Integra Separates Enterprise, Midmarket-Targeted Businesses

Integra, the CLEC based in Vancouver, Washington, has formed two new business units: one to serve enterprise customers, the other with the goal of meeting midmarket customers’ needs.

The first, Electric Lightwave, will serve not only the biggest customers in enterprise markets, but also the company’s government, education and wholesale carrier customers. It will focus on expanding and using Integra’s fiber assets. The second unit, known as Integra Business, targets the midmarket, focusing on what the company says is “delivering a highly differentiated, end-to-end experience.”

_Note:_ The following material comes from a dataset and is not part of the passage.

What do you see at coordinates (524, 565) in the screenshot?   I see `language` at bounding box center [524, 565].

Both Electric Lightwave and Integra Business will maintain their own sales and customer-support organizations, tailored for their specific customer segments. Customers of each will have access to the company’s complete portfolio of products and services, as well as Integra’s long-haul and metro fiber assets throughout the western U.S.

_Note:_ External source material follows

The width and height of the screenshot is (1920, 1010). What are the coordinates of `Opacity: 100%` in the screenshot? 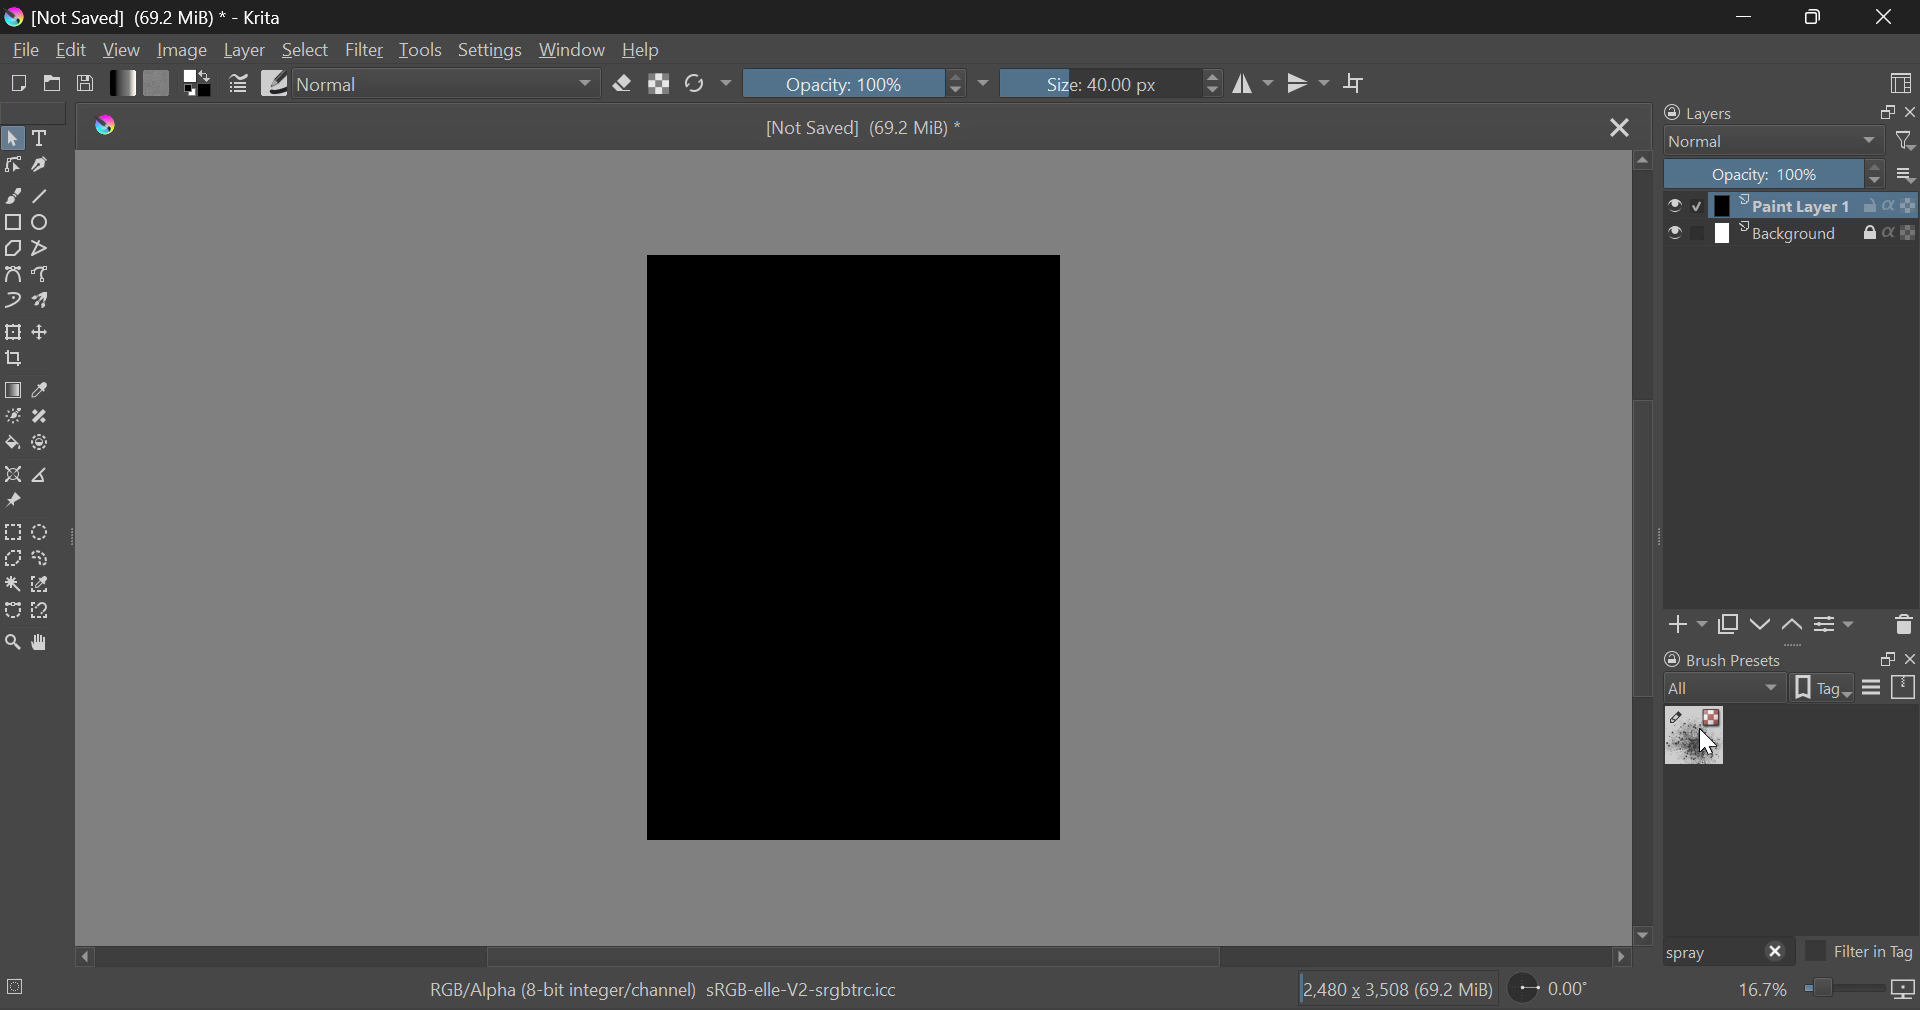 It's located at (868, 82).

“The market for high-bandwidth communication services is not one-size-fits-all, and with that in mind, we continue to evolve our sales and service models to deliver dedicated and personalized service …” said Robert Guth, interim CEO of Integra. “The creation of these dedicated business units advances our ongoing objective to extend the availability and use of our advanced network infrastructure.”

Further, Guth says that the new business units will help speed up growth of the company’s network of 3,000 fiber-fed, on-net buildings by taking investment decision-making opportunities closer to the customer.

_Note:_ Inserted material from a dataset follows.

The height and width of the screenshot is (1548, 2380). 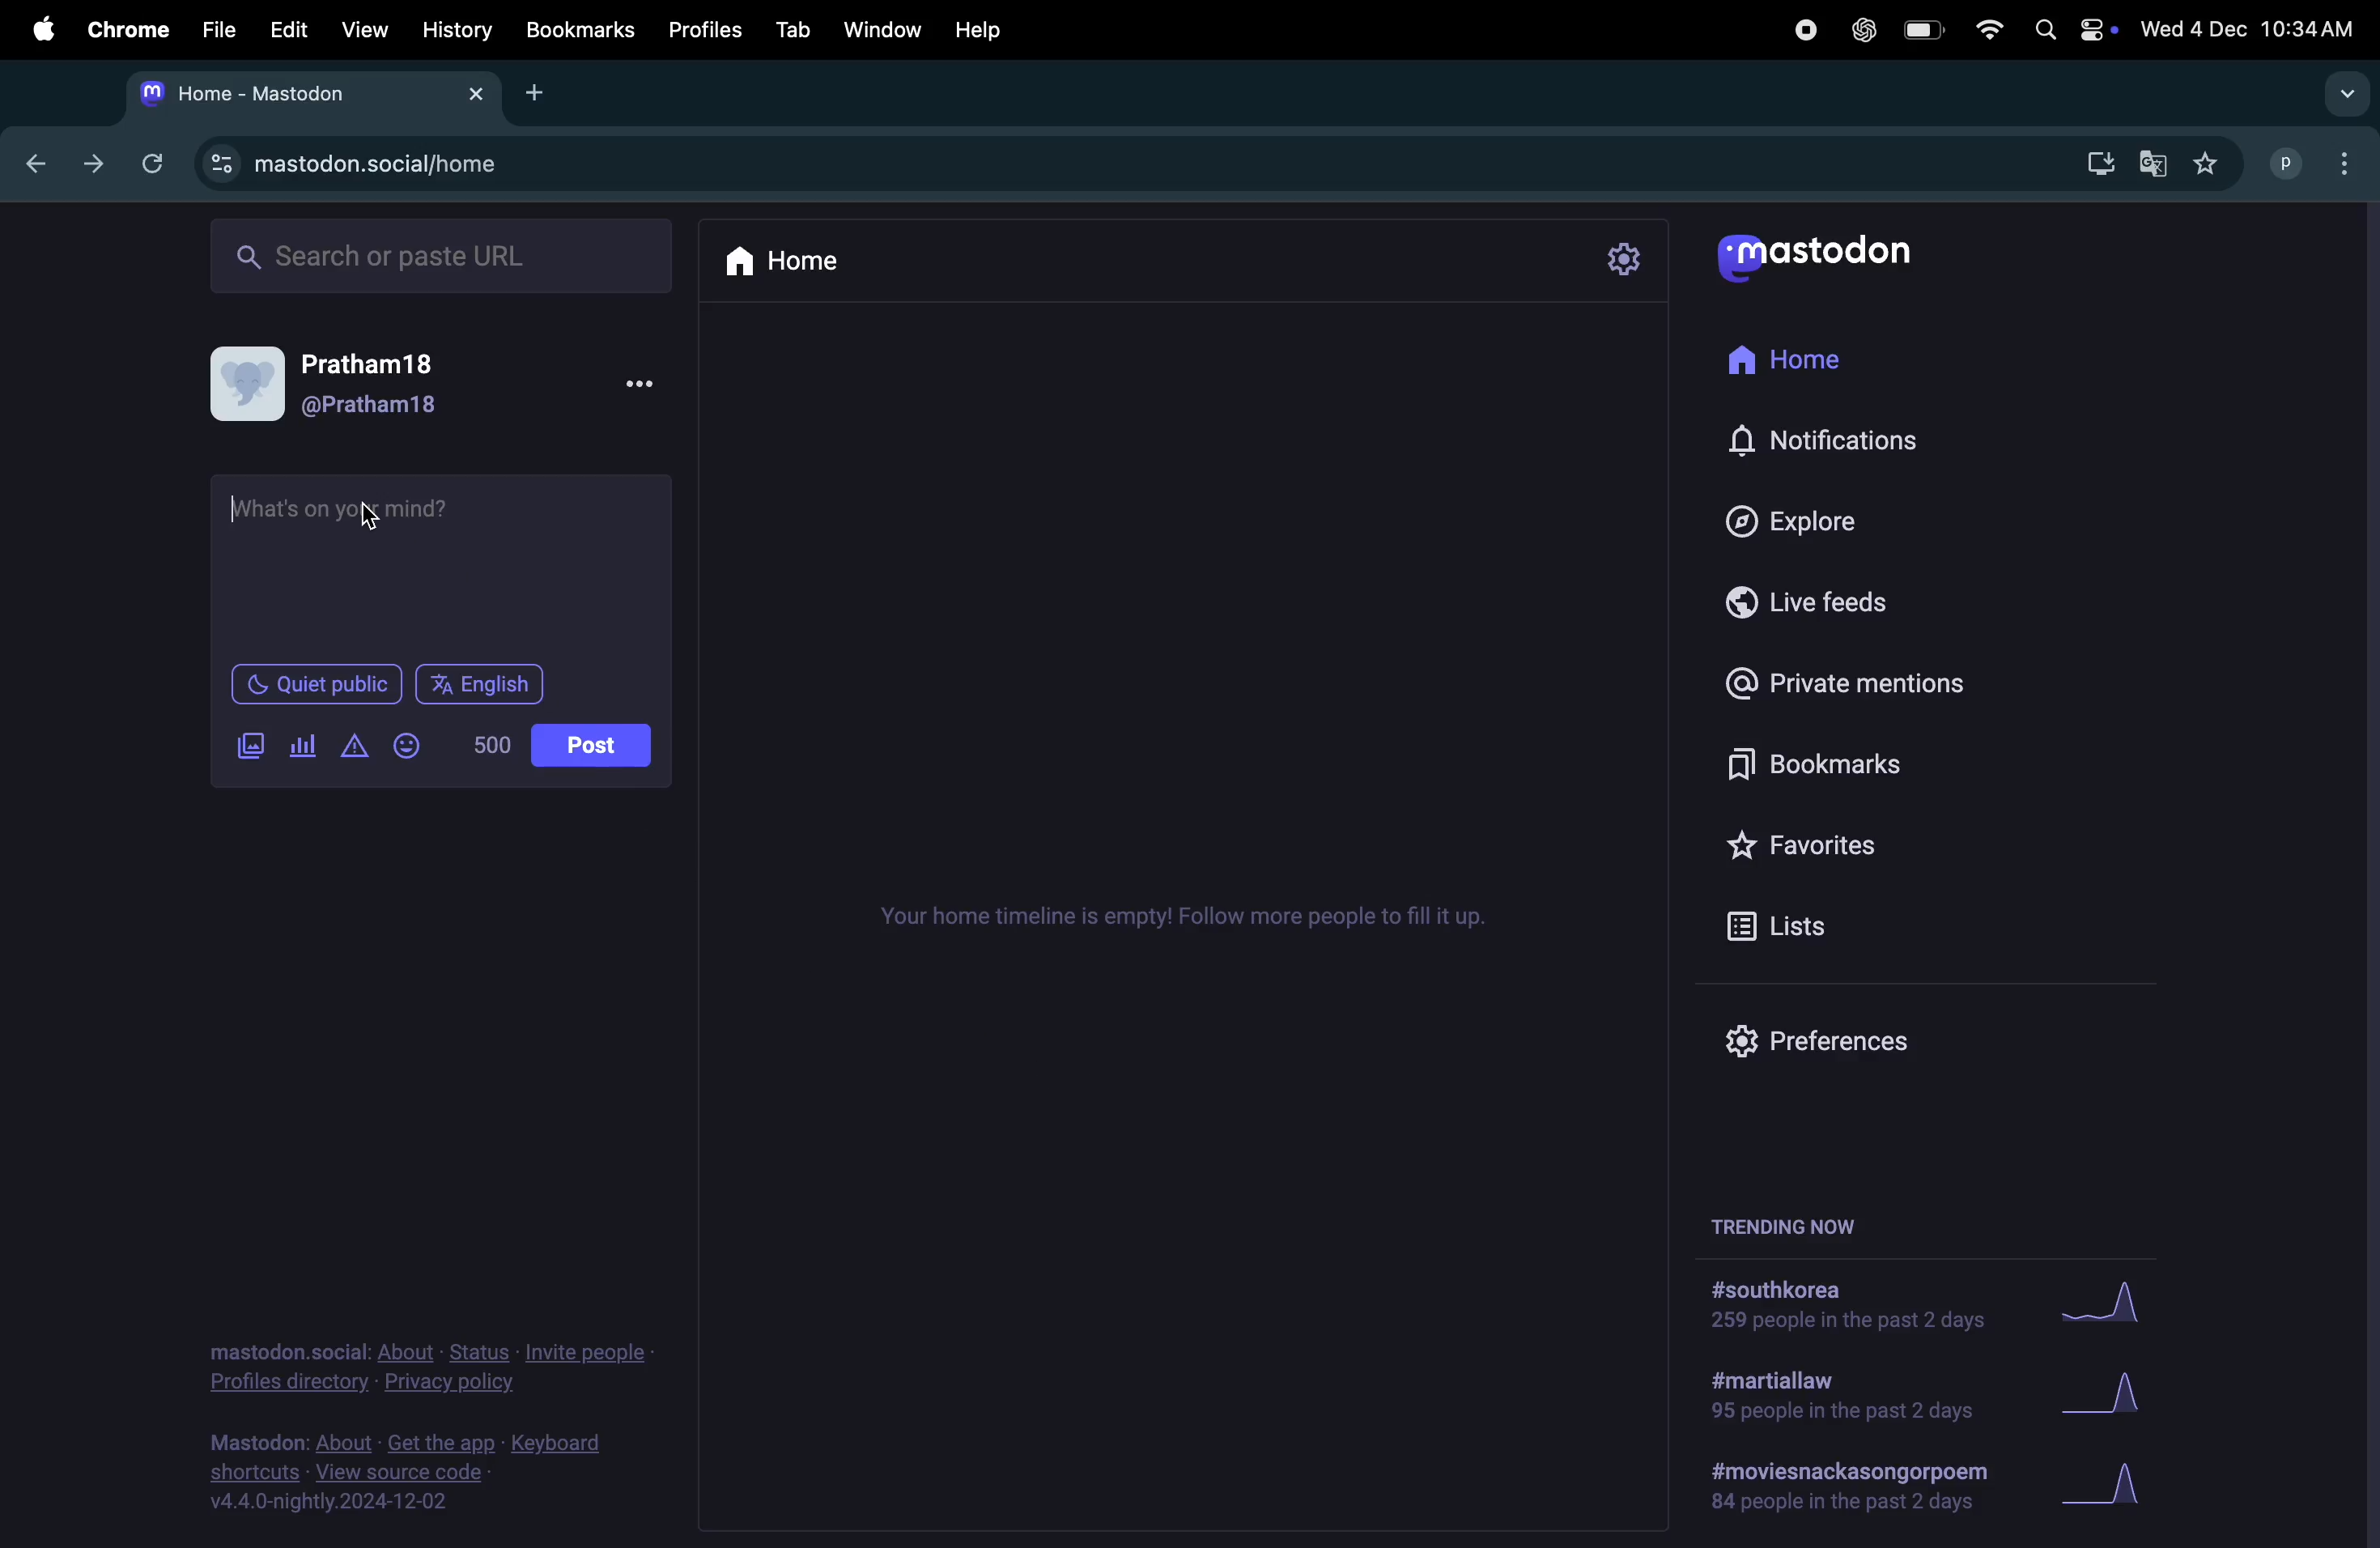 What do you see at coordinates (363, 28) in the screenshot?
I see `View` at bounding box center [363, 28].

Integra's Dan StollIntegra has been going through a significant transition over the past couple of years, focusing less on the SMB market and turning more of its attention toward larger accounts. Notable are a pair of acquisitions in 2014: World Communications Inc. (WCI), a voice, data and colocation aggregator headquartered in Seattle; and phone systems provider ProTel Networks, one of the largest Mitel dealers in the U.S. Both companies sold through channel partners. The company also is building its relationships with VARs to sell its cloud and hosted IT services, something that some of its fellow CLECs have been slow to do.

Despite the growth, Integra says it is redoubling its commitment to local, flexible resources – and the new business segments should help it further that goal.

Earlier this year, the company named Tom Gorey its new channel chief, asking him to continue to get Integra’s partners up to speed on the shift. Dan Stoll, Integra’s former senior vice president of strategy and development, takes the reins as president of Electric Lightwave. The head of Integra Business is expected to be announced soon.